> ASSIGNED TASK: Below are records; reply with nothing but the number of lines in them that contain "sobre".

> Stored entries:
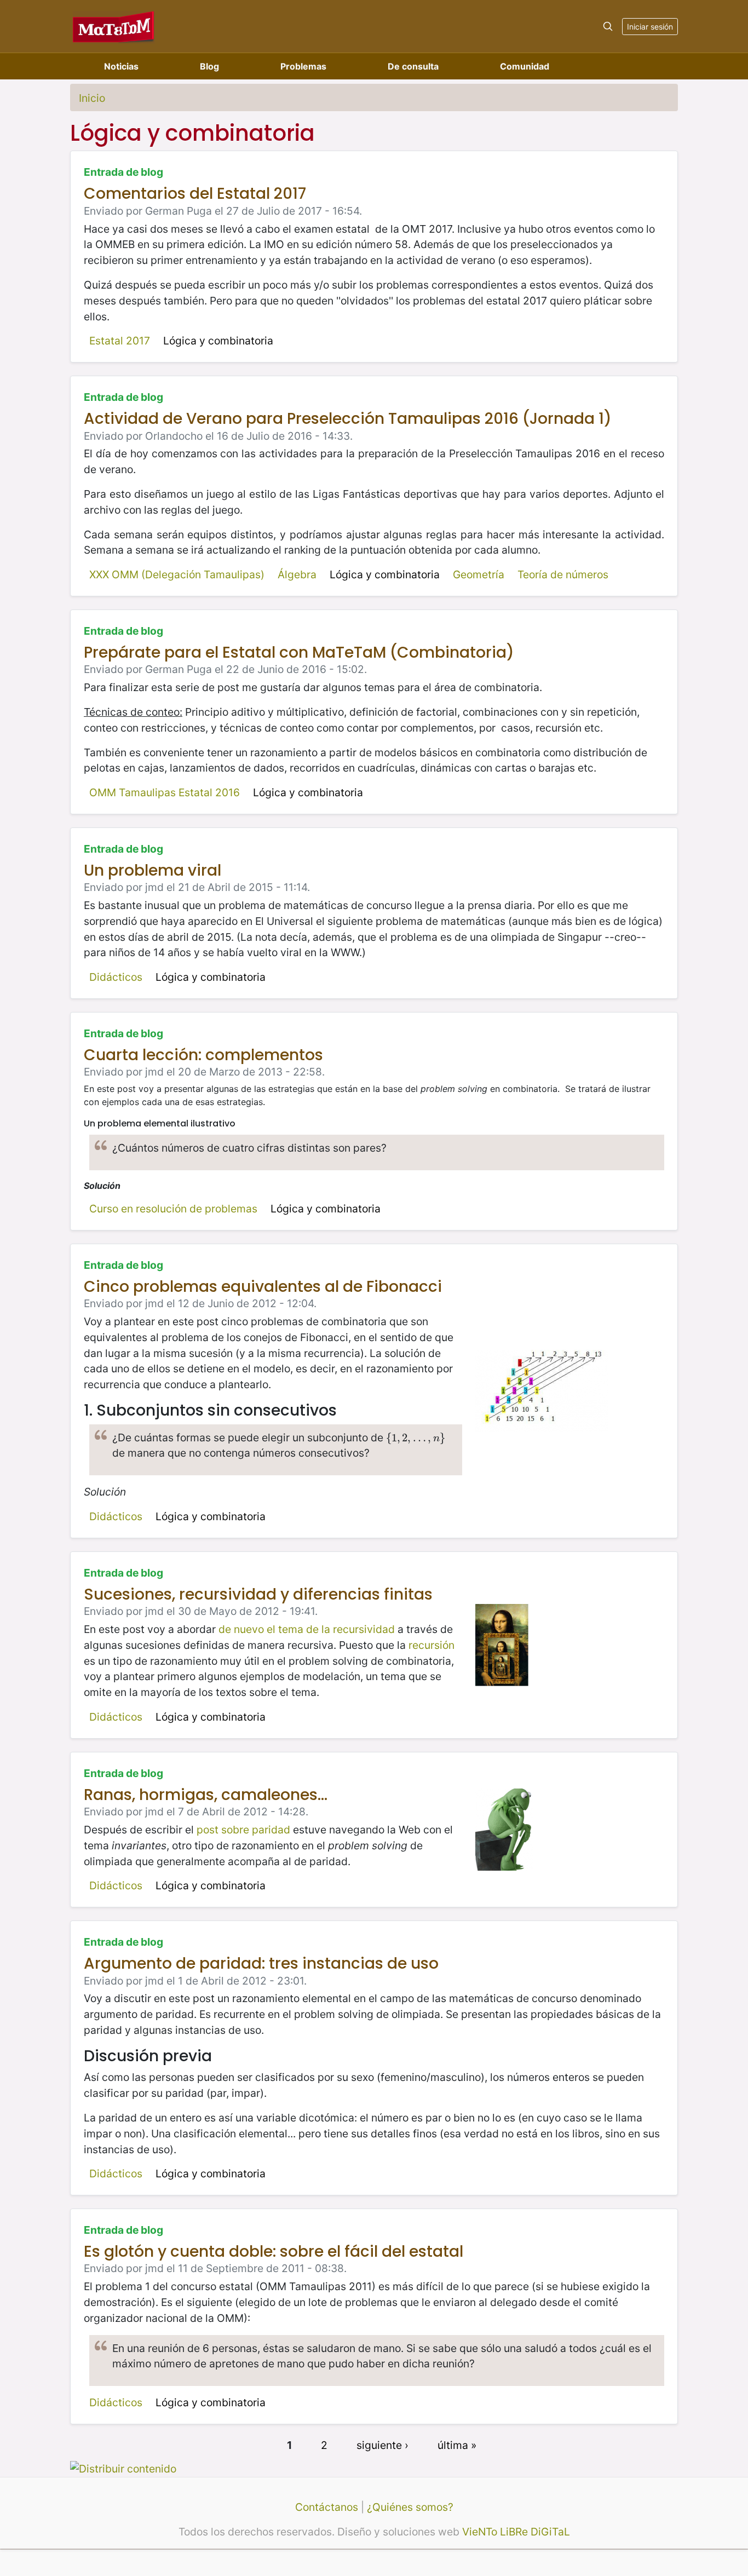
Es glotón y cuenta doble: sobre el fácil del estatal (273, 2251)
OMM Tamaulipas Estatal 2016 (164, 792)
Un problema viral (152, 870)
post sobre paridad (243, 1829)
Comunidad (524, 66)
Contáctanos (326, 2507)
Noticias (121, 66)
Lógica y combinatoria (218, 340)
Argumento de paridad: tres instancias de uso (261, 1963)
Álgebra (297, 574)
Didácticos (115, 977)
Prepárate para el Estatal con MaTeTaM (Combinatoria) (299, 652)
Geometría (478, 574)
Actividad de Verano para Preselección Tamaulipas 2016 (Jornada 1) (348, 418)
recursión (431, 1645)
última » (457, 2445)
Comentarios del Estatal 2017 (195, 193)
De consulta (413, 66)
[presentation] (415, 1437)
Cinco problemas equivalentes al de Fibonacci (263, 1286)
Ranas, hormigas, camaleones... (205, 1795)
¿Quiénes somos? (410, 2507)
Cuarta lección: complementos (203, 1055)
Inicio (92, 98)
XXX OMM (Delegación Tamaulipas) (176, 574)
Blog (209, 66)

> EXERCISE SOLUTION: 2